YOUR TASK. The lines from the top of the material below through the line containing "Given: Click the notifications bell icon" are to be printed exactly, with pictures omitted.

SUPPLIED DATA.
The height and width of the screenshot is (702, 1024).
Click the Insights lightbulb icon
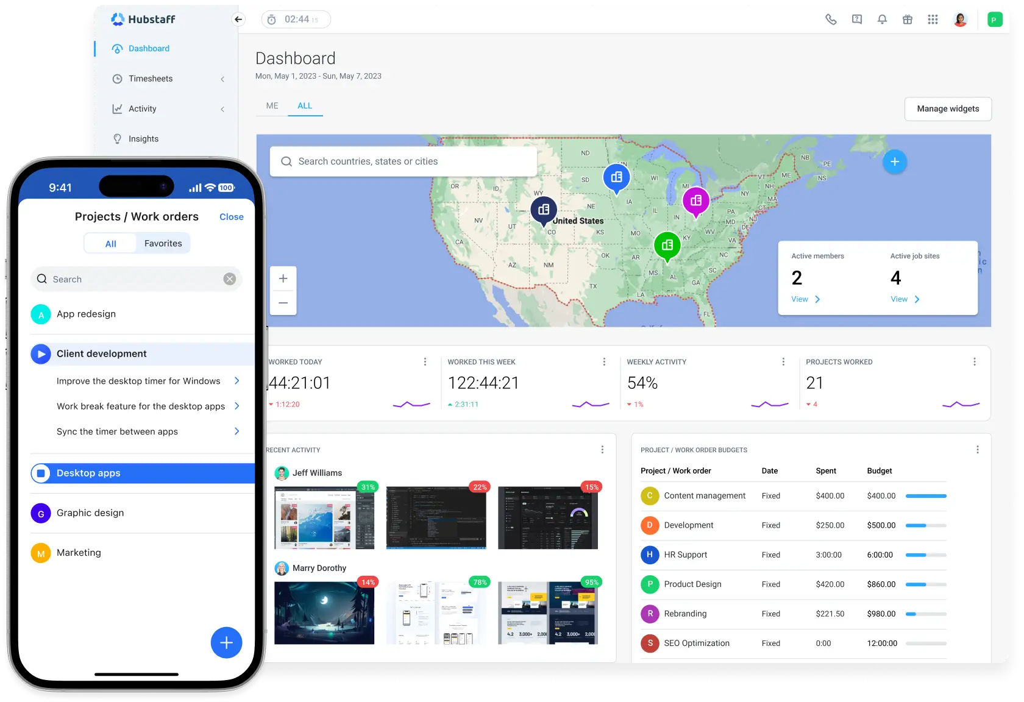tap(117, 138)
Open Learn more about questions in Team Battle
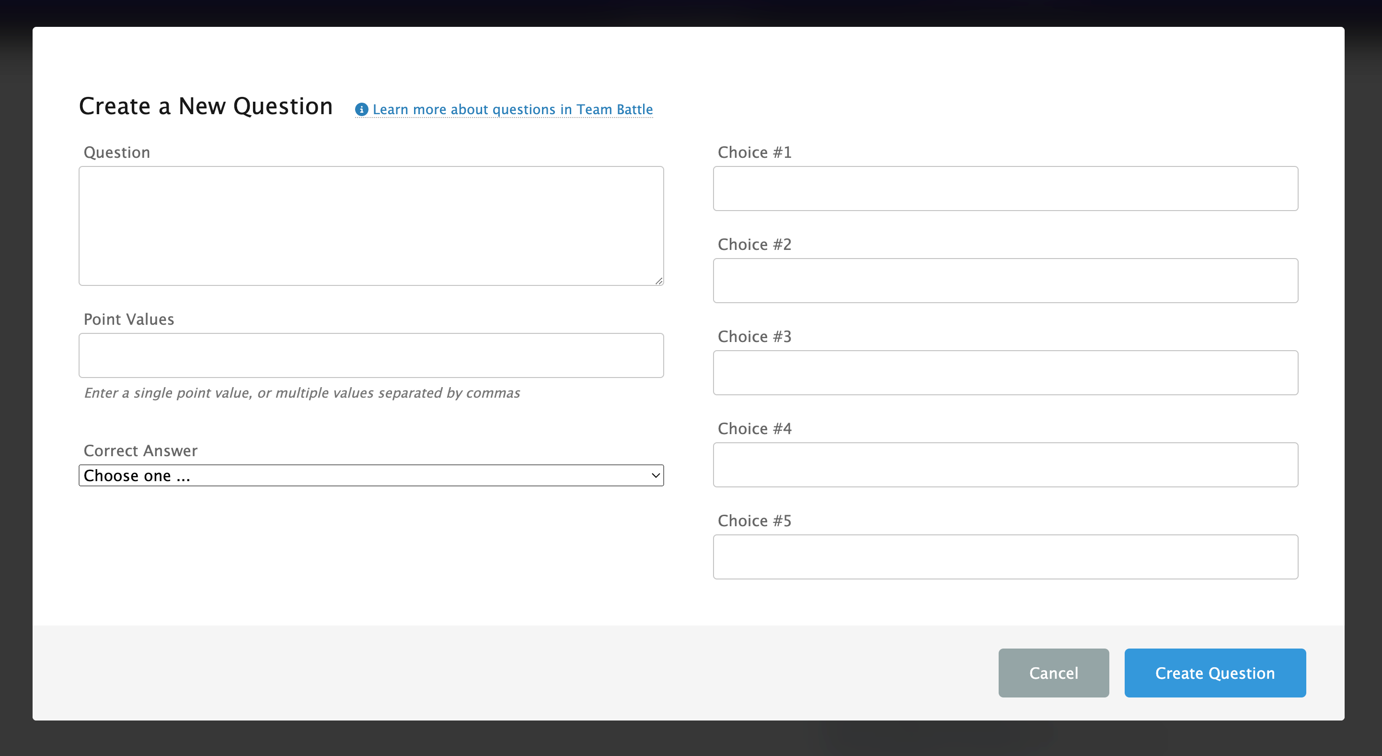The height and width of the screenshot is (756, 1382). coord(512,110)
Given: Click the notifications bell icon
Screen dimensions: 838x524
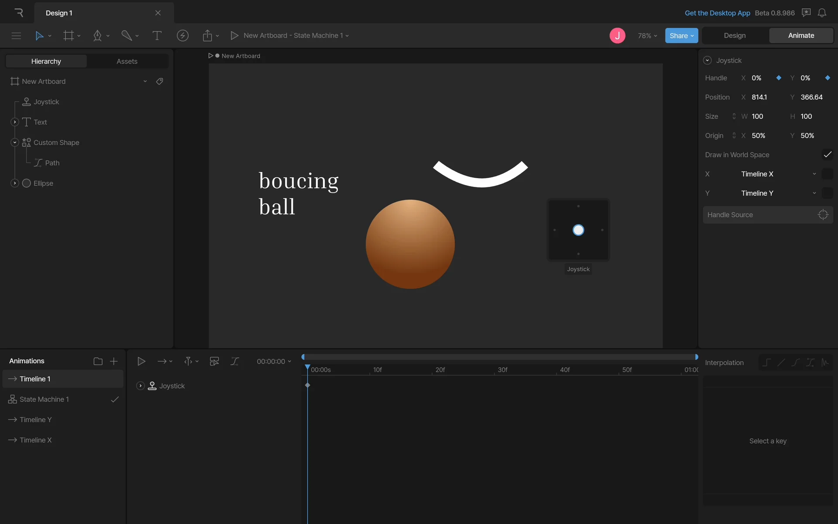Looking at the screenshot, I should [822, 13].
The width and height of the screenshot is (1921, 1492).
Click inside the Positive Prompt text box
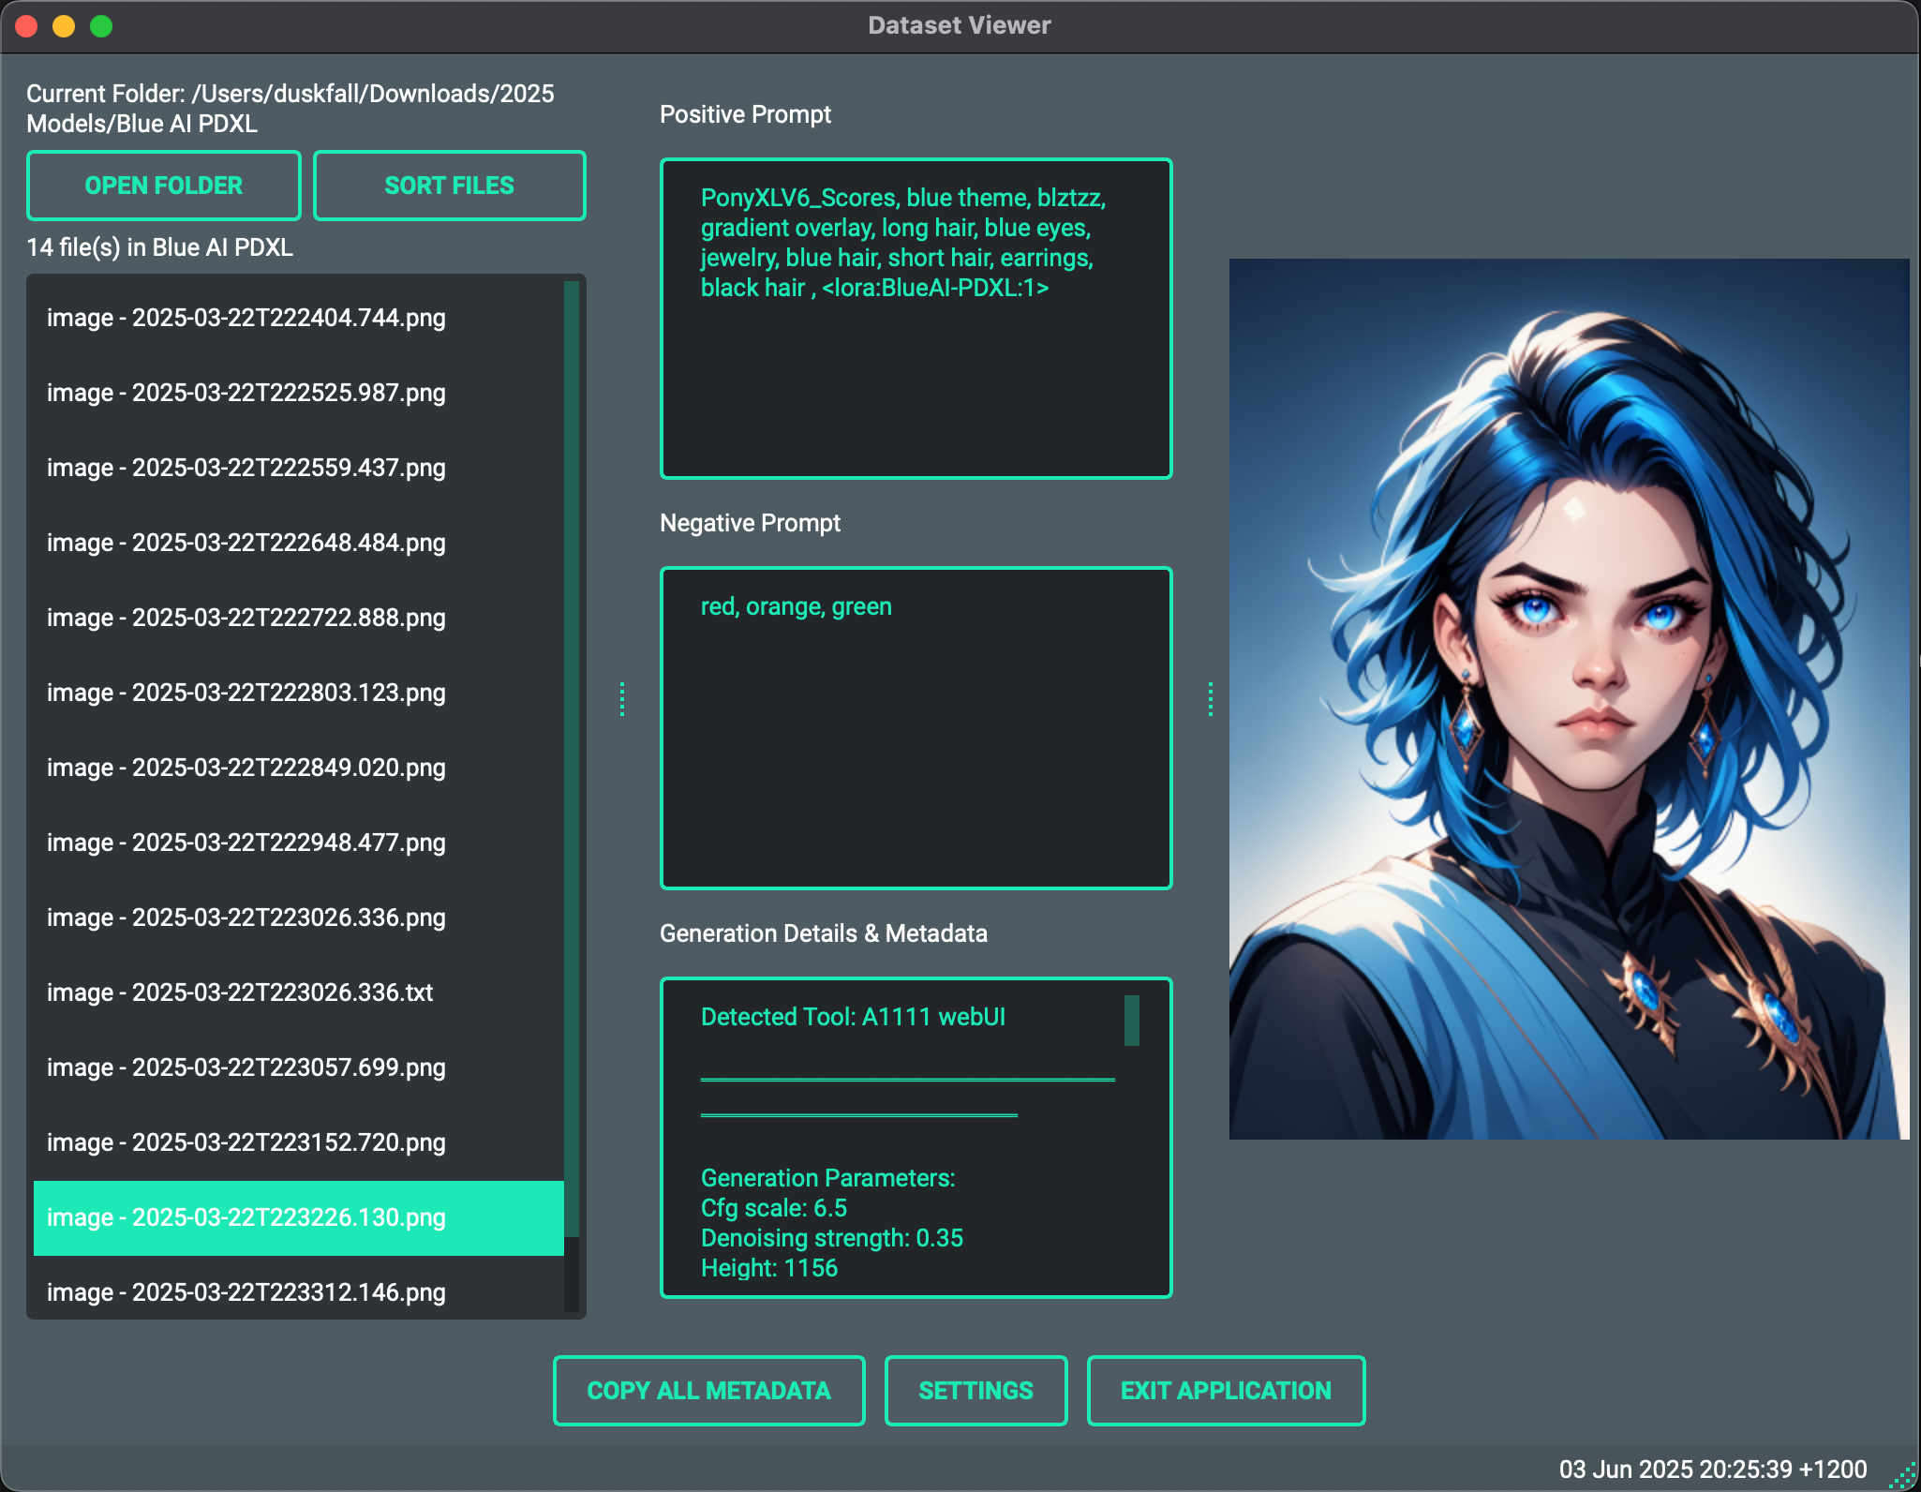916,384
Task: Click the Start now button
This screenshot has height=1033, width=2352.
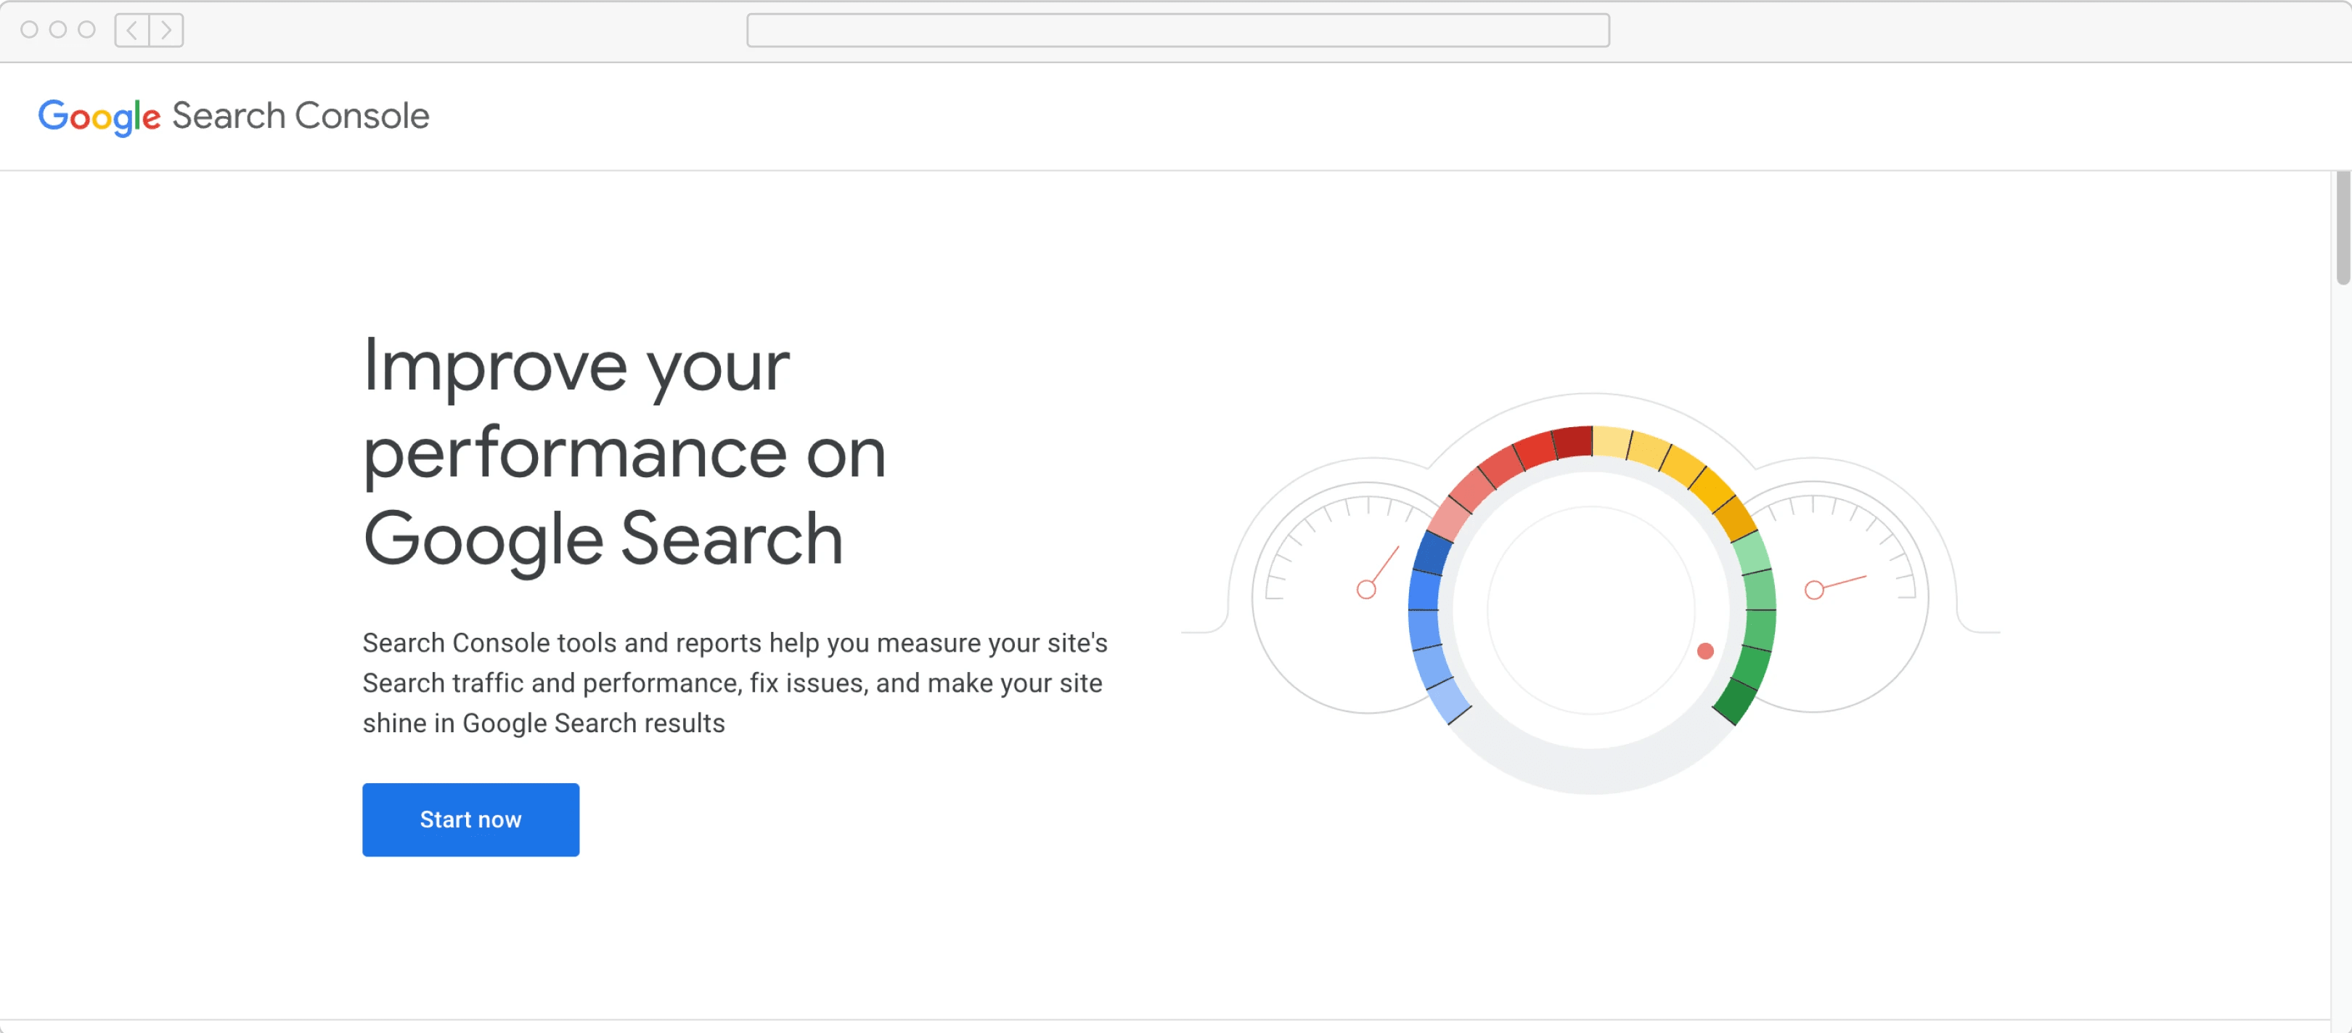Action: click(x=470, y=819)
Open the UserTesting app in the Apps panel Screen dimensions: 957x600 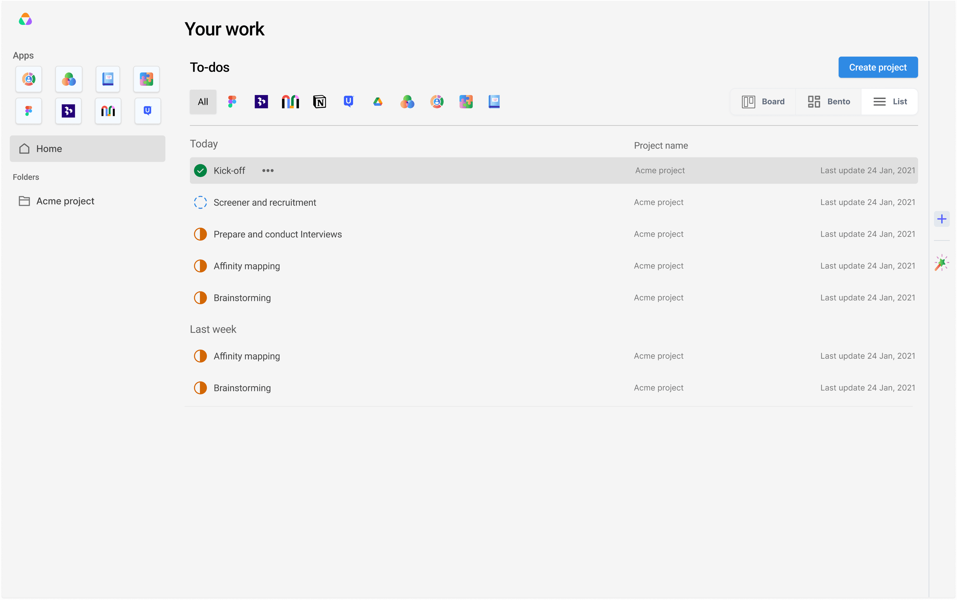(147, 111)
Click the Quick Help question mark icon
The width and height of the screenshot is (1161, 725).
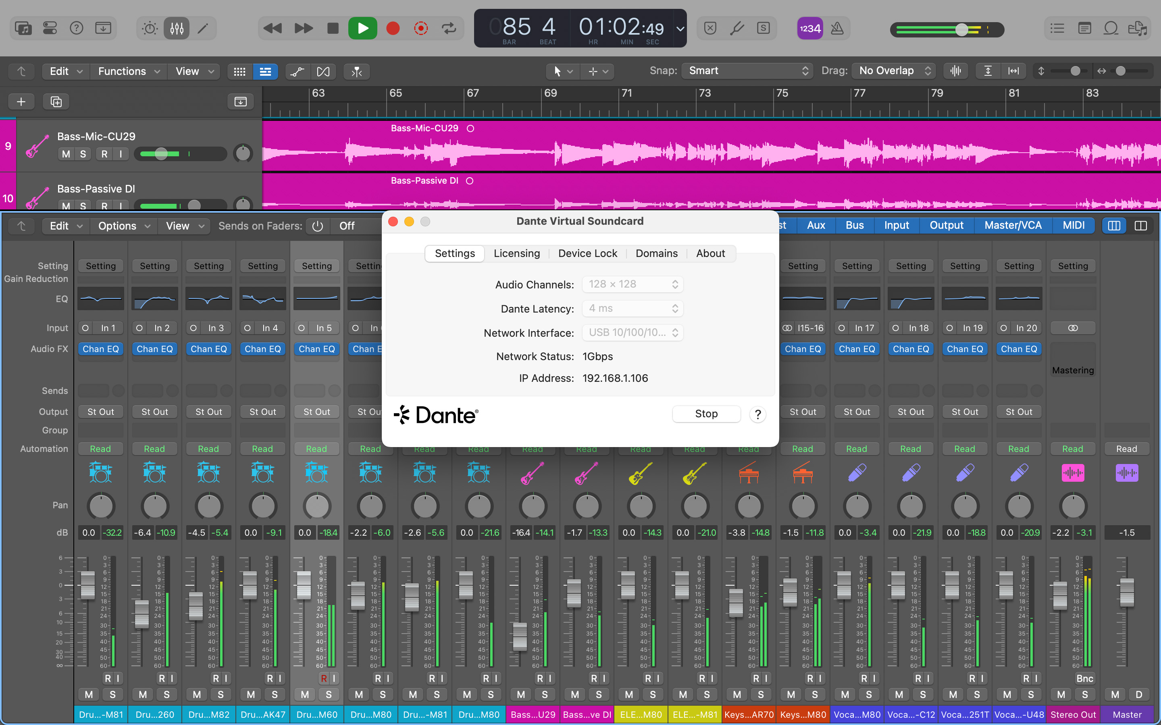pyautogui.click(x=76, y=28)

RESULT FOR THIS EXERCISE.
The height and width of the screenshot is (702, 1024).
Click the Insights lightbulb icon
tap(117, 138)
Open Learn more about questions in Team Battle
The height and width of the screenshot is (756, 1382). coord(512,110)
Given: Click the notifications bell icon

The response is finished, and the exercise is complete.